Items listed in a dataset:
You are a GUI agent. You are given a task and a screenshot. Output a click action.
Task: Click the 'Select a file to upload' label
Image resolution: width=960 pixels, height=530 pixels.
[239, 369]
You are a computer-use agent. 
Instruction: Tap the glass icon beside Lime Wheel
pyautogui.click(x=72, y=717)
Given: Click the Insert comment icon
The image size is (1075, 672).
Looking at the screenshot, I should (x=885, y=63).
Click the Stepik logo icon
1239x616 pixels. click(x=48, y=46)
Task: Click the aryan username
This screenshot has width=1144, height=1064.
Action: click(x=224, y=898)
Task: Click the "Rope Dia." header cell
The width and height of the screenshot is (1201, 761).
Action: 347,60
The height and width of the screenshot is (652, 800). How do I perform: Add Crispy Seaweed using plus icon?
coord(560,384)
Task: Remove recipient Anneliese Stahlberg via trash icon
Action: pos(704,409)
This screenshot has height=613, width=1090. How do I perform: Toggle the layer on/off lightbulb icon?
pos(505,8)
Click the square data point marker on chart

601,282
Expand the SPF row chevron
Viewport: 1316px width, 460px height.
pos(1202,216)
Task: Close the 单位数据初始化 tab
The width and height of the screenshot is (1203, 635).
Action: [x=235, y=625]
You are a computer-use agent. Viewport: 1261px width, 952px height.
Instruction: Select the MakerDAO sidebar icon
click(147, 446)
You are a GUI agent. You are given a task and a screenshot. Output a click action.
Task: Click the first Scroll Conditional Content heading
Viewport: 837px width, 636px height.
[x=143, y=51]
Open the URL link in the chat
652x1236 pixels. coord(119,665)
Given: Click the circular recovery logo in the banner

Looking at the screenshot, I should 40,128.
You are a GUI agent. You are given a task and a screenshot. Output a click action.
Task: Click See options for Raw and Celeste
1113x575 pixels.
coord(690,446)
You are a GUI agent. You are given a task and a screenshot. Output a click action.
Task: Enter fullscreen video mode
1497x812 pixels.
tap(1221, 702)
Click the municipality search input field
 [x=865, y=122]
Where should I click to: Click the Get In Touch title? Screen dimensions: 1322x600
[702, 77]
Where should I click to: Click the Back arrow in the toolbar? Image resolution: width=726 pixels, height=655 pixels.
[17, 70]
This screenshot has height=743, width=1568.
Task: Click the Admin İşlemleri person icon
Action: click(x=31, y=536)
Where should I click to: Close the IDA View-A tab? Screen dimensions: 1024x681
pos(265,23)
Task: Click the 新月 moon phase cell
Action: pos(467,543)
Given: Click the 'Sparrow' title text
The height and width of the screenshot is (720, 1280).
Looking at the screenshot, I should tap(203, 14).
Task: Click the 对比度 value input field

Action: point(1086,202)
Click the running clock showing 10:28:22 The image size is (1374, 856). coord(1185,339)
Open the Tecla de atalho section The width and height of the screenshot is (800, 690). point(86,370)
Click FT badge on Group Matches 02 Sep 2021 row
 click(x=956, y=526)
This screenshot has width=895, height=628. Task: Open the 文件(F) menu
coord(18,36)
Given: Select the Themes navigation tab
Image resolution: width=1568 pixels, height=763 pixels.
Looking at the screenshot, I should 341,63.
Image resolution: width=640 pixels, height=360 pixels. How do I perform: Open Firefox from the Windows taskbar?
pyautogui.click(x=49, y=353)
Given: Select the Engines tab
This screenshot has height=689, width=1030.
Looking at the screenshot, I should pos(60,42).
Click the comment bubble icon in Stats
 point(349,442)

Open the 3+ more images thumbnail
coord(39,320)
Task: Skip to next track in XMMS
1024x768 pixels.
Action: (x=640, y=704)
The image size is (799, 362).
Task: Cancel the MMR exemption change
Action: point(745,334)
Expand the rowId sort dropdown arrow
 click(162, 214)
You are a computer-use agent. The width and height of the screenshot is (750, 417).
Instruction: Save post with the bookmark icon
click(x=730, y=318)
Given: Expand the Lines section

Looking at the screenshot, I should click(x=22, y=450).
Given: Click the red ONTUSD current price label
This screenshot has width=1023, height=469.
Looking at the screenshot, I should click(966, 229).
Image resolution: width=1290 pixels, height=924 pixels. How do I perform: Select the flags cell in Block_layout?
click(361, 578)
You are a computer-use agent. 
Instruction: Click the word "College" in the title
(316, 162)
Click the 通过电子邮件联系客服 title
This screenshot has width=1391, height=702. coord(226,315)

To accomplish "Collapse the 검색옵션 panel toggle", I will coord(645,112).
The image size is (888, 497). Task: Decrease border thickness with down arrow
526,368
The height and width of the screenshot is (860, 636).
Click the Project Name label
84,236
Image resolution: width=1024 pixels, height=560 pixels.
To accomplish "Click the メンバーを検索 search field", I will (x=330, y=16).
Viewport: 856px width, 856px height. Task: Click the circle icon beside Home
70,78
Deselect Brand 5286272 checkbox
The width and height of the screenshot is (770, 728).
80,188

What the exercise asks: When you find a line in the records that contains the word "computer", copy it.

Response:
You are a computer-use agent. 
You are a computer-use agent. Viewport: 1261px width, 952px height.
You are a computer-use agent. The width and height of the screenshot is (750, 417).
You are a computer-use agent. 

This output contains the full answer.